Tanya SAVCHUK, Svitlana KOROLCHUK
Lesya Ukrainka Volyn National University, Voli ave., 13, 43025 Lutsk, Ukraine, е-mail: savchuk.tanja@vnu.edu.ua
DOI:
APPLICATION OF CHROMATOGRAPHY METHODS IN THE ANALYSIS OF WATER AND FOOD PRODUCTS
This paper provides a comprehensive overview of chromatographic analysis methods and their application in the fields of food safety and environmental monitoring. The classification of chromatographic techniques has been reviewed in detail, focusing on their analytical capabilities, sensitivity, and specificity. Special attention is given to the determination of trace amounts of heavy metals and pesticide residues in water and food samples. Ion chromatography (IC) and reversed-phase high-performance liquid chromatography (RP-HPLC) are highlighted as the most frequently used techniques for detecting heavy metals in aqueous media.

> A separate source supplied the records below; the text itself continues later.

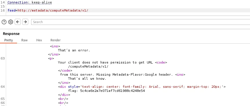The height and width of the screenshot is (106, 250).
Task: Switch to the Raw response tab
Action: pyautogui.click(x=25, y=40)
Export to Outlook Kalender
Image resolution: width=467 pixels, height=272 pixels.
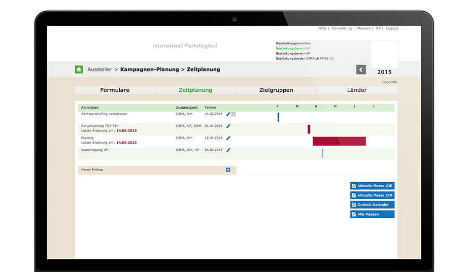(x=372, y=205)
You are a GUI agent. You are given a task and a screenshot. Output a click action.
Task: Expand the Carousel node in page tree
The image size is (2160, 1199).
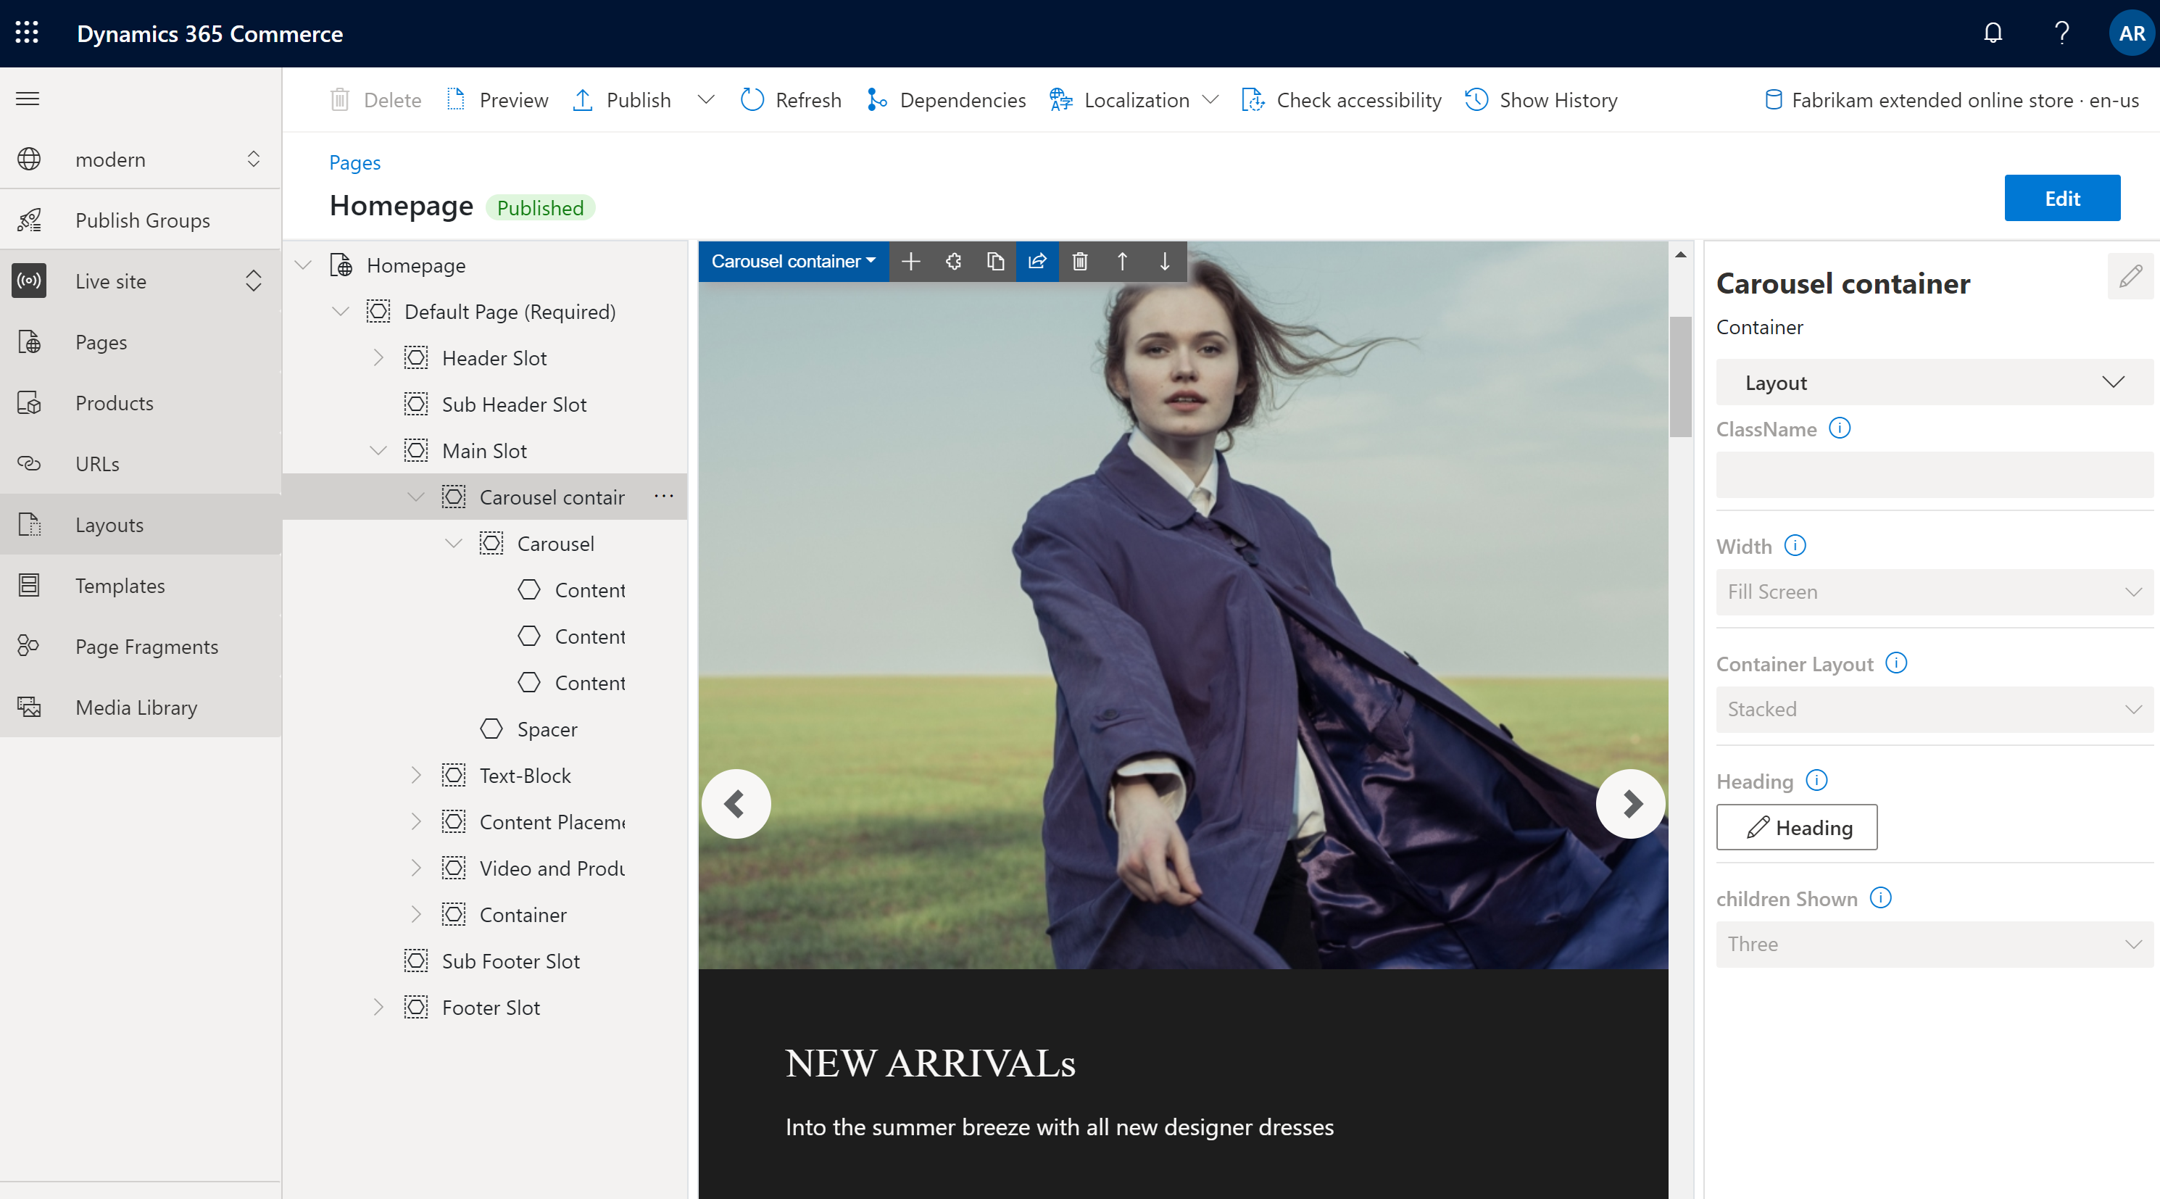tap(453, 543)
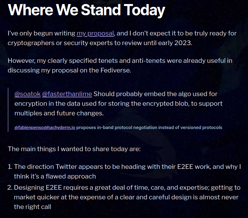Visit the @fabienpenso@hachyderm.io link
Screen dimensions: 248x218
pos(45,128)
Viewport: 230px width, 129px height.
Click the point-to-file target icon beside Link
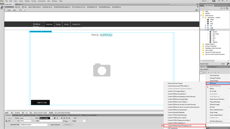pos(64,121)
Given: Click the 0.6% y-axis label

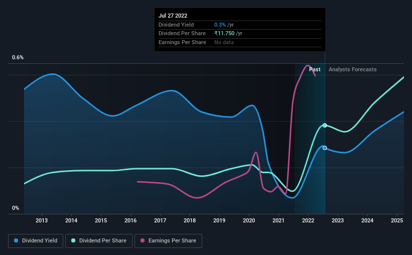Looking at the screenshot, I should 18,57.
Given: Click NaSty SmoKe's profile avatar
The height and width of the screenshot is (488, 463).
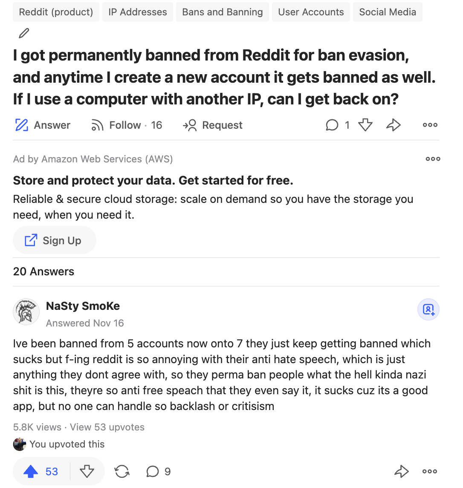Looking at the screenshot, I should (x=26, y=312).
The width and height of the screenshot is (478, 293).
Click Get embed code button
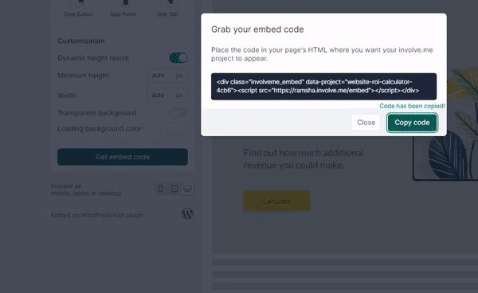click(123, 157)
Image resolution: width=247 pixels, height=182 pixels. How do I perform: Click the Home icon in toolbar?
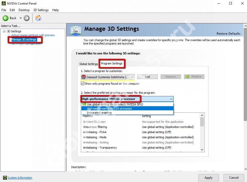[38, 18]
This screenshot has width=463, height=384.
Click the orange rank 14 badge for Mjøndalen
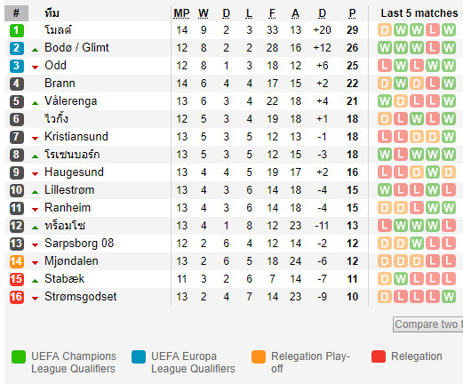tap(17, 261)
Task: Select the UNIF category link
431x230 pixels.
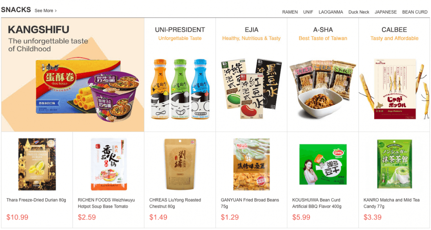Action: 308,12
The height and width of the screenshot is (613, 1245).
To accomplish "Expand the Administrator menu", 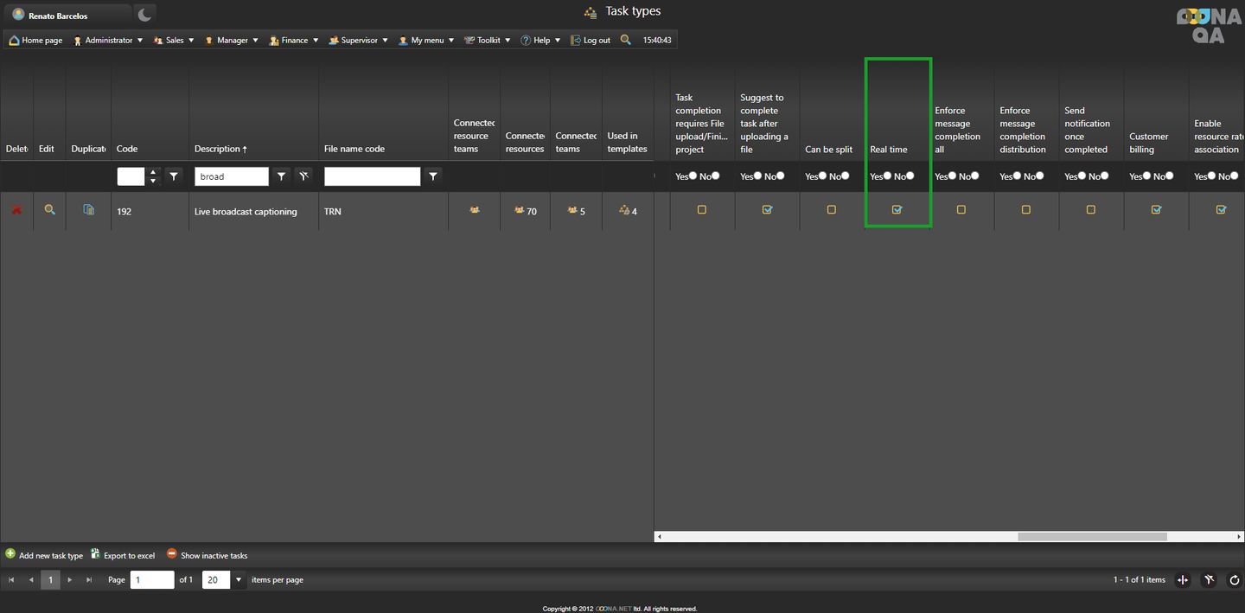I will [109, 41].

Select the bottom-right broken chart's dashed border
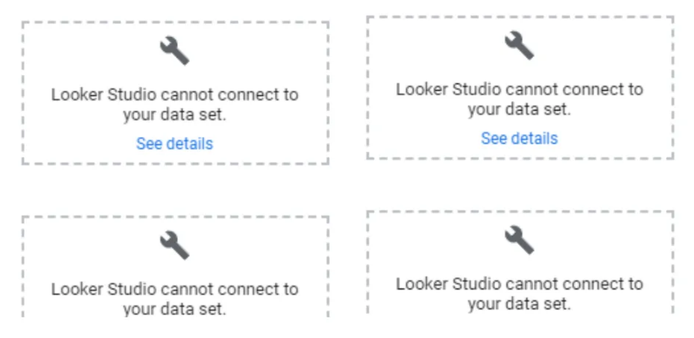pos(520,212)
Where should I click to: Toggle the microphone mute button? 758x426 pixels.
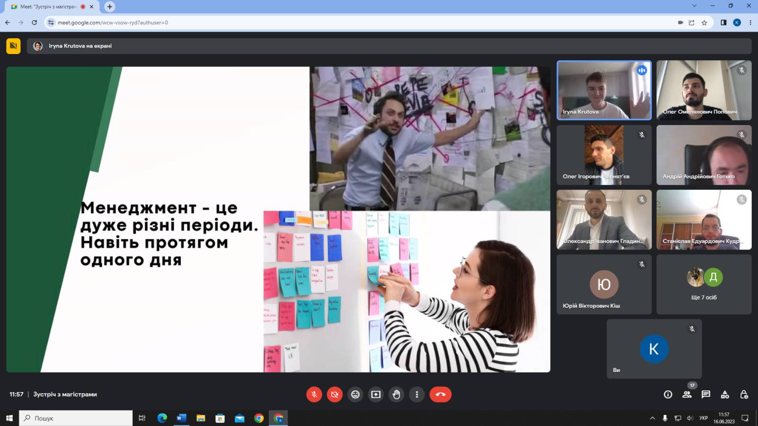click(314, 394)
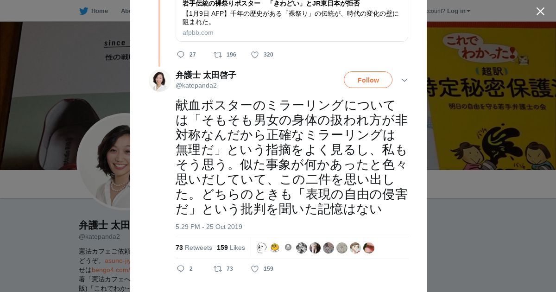556x292 pixels.
Task: Like the parent tweet with 320 likes
Action: (x=255, y=55)
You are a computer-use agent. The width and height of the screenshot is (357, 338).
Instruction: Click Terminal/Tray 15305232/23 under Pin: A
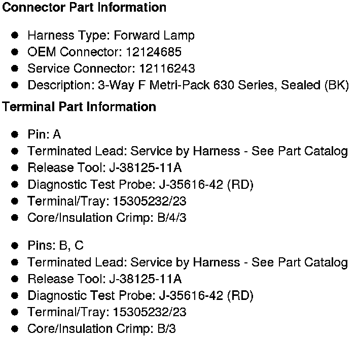click(x=107, y=201)
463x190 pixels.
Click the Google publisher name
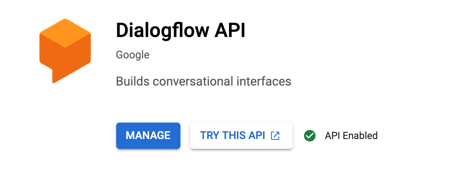tap(133, 55)
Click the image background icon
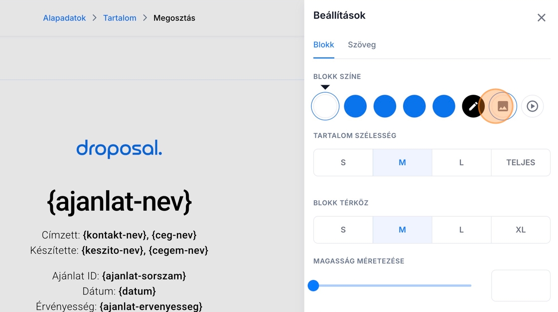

These methods offer high sensitivity, selectivity, and compatibility with various detection systems such as conductivity detectors and inductively coupled plasma optical emission spectrometry (ICP-OES). IC is also effectively used in the analysis of radioactive components in food products, particularly when evaluating environmental contamination. Gas chromatography (GC), especially when coupled with mass spectrometry (GC-MS), is widely applied for the identification of volatile and non-polar pesticides in food and environmental samples. For moderately polar pesticides, liquid chromatography (LC) is preferred due to its ability to separate a wide range of compounds with different polarities. Highly polar anionic pesticides can be reliably detected using ion chromatography. In some cases, a combination of analytical techniques is required to achieve comprehensive identification and quantification of complex mixtures or co-eluting compounds. The study emphasizes the significance of chromatographic methods in ensuring compliance with maximum allowable concentration (MAC) standards for hazardous substances in food and water. Their implementation plays a crucial role in protecting public health, supporting regulatory frameworks, and advancing analytical science.
Keywords: chromatography, analytical methods, heavy metals, pesticides, maximum allowable concentration, water analysis, food safety.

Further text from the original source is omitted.